The problem with deletion is that it creates "holes" in the memory, in between allocated blocks that are still in use. The simplest way to track these holes for reuse is to put them on a list, and scan the list to see if you can coalesce them into bigger chunks. If your memory block data structure doesn't support offsets (i.e. can I jump from one block to the next directly from a given block start address) then lists are necessary to find the unused blocks. Scanning lists to find potential coalescable blocks is really really slow. In HeapManager my block headers were a bit larger than the common malloc() implementations, and I could quickly look at a newly deleted block's immediate neighbors, and combine them with very few instructions. Being able to keep the free areas completely combined makes allocation a whole lot easier.

It's not the only trick you can do. Small allocations tend to be very common, so I had a separate set of allocators, one for each blocksize of some multiple (I forget what I picked, like 4,8,12,16 ... 256 bytes). These allocations where provided by an array allocator: a block of memory where each potential chunk was exactly the same size. This made deletion and allocation way fast and used less overhead. Allocations beyond the max size were handled by the normal allocator. Allocations of a huge size were handled directly by the underlying OS (as was allocating my memory pools).

Another trick was to used memory pools, which maintained another set of information about the blocks inside the pool. Finding a space for a newly requested block was faster by keeping the pools in a priority list so the allocation would wind up in the best possible place, eliminating a lot of manual searching.

Today's modern memory allocators are more sophisticated, especially if you can transparently move data out from under the application to rearrange memory. Java (especially in later versions) uses a generational allocator, which starts all objects out in a new pool where the allocation is basically just return the end of open space at the end (assuming it fits). Eventually as memory is used up, objects which are still active are moved en masse (or partially in later versions) to a new "mature" pool, and the original pool is simply started over. Of course there are many variations on this, and especially in Java6, I barely understand all the varied choices you have now.
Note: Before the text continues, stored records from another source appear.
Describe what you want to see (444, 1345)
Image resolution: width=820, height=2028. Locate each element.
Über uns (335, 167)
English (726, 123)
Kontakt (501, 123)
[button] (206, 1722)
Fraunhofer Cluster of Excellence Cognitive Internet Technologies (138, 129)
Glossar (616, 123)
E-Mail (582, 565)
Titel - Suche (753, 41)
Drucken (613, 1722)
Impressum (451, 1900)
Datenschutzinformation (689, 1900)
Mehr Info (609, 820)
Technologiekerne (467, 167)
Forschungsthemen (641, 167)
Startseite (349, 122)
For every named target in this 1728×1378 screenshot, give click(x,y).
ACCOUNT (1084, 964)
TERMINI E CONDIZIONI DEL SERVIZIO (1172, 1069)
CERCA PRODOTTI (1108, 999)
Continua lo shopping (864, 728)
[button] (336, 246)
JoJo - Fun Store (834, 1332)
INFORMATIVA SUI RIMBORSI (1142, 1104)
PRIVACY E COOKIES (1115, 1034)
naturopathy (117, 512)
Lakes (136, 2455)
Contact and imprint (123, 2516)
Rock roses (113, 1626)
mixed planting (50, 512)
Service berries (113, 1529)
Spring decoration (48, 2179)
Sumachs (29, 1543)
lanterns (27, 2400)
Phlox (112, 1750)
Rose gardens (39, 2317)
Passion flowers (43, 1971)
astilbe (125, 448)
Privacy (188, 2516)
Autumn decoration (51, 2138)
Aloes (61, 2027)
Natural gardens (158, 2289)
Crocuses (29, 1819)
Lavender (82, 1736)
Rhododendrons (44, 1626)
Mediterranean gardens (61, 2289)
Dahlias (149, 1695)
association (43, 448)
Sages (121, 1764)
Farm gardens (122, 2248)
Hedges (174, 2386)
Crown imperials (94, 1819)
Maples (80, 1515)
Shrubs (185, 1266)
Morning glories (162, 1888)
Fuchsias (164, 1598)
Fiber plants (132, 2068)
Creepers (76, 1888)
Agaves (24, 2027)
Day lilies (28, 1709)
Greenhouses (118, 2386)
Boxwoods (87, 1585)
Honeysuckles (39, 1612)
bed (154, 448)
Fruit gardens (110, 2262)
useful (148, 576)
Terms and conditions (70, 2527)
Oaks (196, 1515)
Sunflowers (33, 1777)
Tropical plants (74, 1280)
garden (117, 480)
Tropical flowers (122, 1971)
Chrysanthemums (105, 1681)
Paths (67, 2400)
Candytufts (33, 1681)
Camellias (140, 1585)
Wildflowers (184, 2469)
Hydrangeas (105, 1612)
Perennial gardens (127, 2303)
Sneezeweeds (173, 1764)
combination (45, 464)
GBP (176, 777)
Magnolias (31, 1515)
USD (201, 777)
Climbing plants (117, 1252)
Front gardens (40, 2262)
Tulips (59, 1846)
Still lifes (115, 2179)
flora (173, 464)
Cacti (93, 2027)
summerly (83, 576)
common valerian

There are almost as many ways to do this as there are programming languages. For something most people never think about, it is a rocket science of sorts. The allocator has to be designed to not only work with the language is supports, but the type of application that will run on it and how it will use the memory. That's why a lot of languages and application types typically use a custom allocator. Even frameworks (like STL) support custom suballocators.

Of course there is a whole additional topic, debugging memory allocators/tools, whose job is to help you catch memory overruns, underruns, stack and random memory overwriting, hopefully during testing before the user finds them (or a clever hacked exploits them). Thankfully in Java I don't worry about these but not every language has that option.

So back to Firefox. I don't know why it's so slow (maybe it simply calls the OSX allocator under the hood) to delete nodes en masse (this was one of my many memory tests for HeapManager). Safari(2 or 3) on the other hand has little trouble with the 10,000 nodes but oddly enough has trouble allocating new Option objects as fast as Firefox does. Of course using 10,000 DOM elements is pretty stupid anyway but it's interesting to see how the applications react.

I'm glad I don't worry as much about memory management as I used to. My brain needs all the memory it can for more important things.